Exploratory comparison between present vs missing categories shows that missing collision information corresponds to a higher fraud proportion.

Missing documentation in insurance contexts can reflect:

  • Incomplete reporting
  • Delayed documentation
  • Ambiguity in event description

This is not interpreted as causal. However, the concentration pattern is clear enough to justify preserving missingness as explicit signal rather than discarding or imputing it.

Claims with missing collision type show elevated fraud proportion.

5. Demographics: Broad Distribution, Limited Separation

Exploration of demographic variables:

  • insured_sex
  • insured_education_level
  • insured_occupation

...reveals limited separation between fraud and non-fraud cases.

Fraud appears broadly distributed across categories without strong concentration in a single demographic group.

This suggests:

  • Fraud patterns in this dataset are more behavioral or structural than demographic.
  • Demographic features alone are unlikely to be dominant drivers.
Fraud distribution across gender categories shows minimal separation.

6. Claim Composition: Internal Allocation Patterns

Examining the ratio between sub-claims and total claim amount reveals additional structure.

By analyzing:

  • injury_claim / total_claim_amount
  • property_claim / total_claim_amount

...differences appear between fraud and non-fraud groups.

This suggests that not only total size, but allocation pattern may carry signal.

For example: Two claims may have identical totals, but differ in how that total is distributed across injury, property, and vehicle damage. This observation motivated the later introduction of share-based features.

Claim composition differences emerge when normalized by total claim amount.

7. Correlation Structure: Monetary Redundancy

Correlation analysis among numeric variables shows:

  • Strong correlation between total claim and its components
  • Redundant financial structure
  • High multicollinearity risk if all raw amounts are used together

This structural redundancy reinforces the need for normalized features and careful feature selection in later stages.

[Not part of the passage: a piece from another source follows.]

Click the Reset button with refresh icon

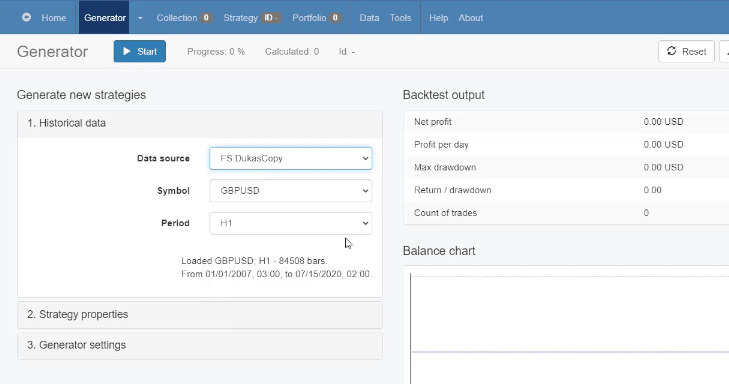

High correlation among financial variables indicates redundancy.

8. Temporal Patterns: Weak Direct Separation

Hour-of-day and weekday exploration shows limited direct fraud separation.

Fraud does not concentrate sharply around a single hour or weekday cluster.

This indicates:

  • Raw hour is not a dominant standalone predictor.
  • If temporal effects exist, they may require structured representation rather than simple categorical grouping.
Hour-of-day shows relatively flat fraud distribution.

9. Consolidated Observations

Fraud concentration appears strongest along:

  • Incident severity
  • Early policy tenure
  • Missing documentation
  • Claim composition patterns

Fraud appears broadly distributed across:

  • Demographic categories
  • Time-of-day

Monetary variables require normalization due to skew and multicollinearity.

These findings define the structural landscape upon which modeling will operate.

Key Takeaway

The exploratory analysis reveals that fraud in this dataset is most visibly associated with:

  1. Structural event severity
  2. Timing relative to policy initiation
  3. Documentation completeness
  4. Internal allocation of claim components

It is less visibly associated with demographic variables or isolated temporal markers.

This mapping of signal concentration provides a grounded foundation for feature engineering and model design in subsequent stages.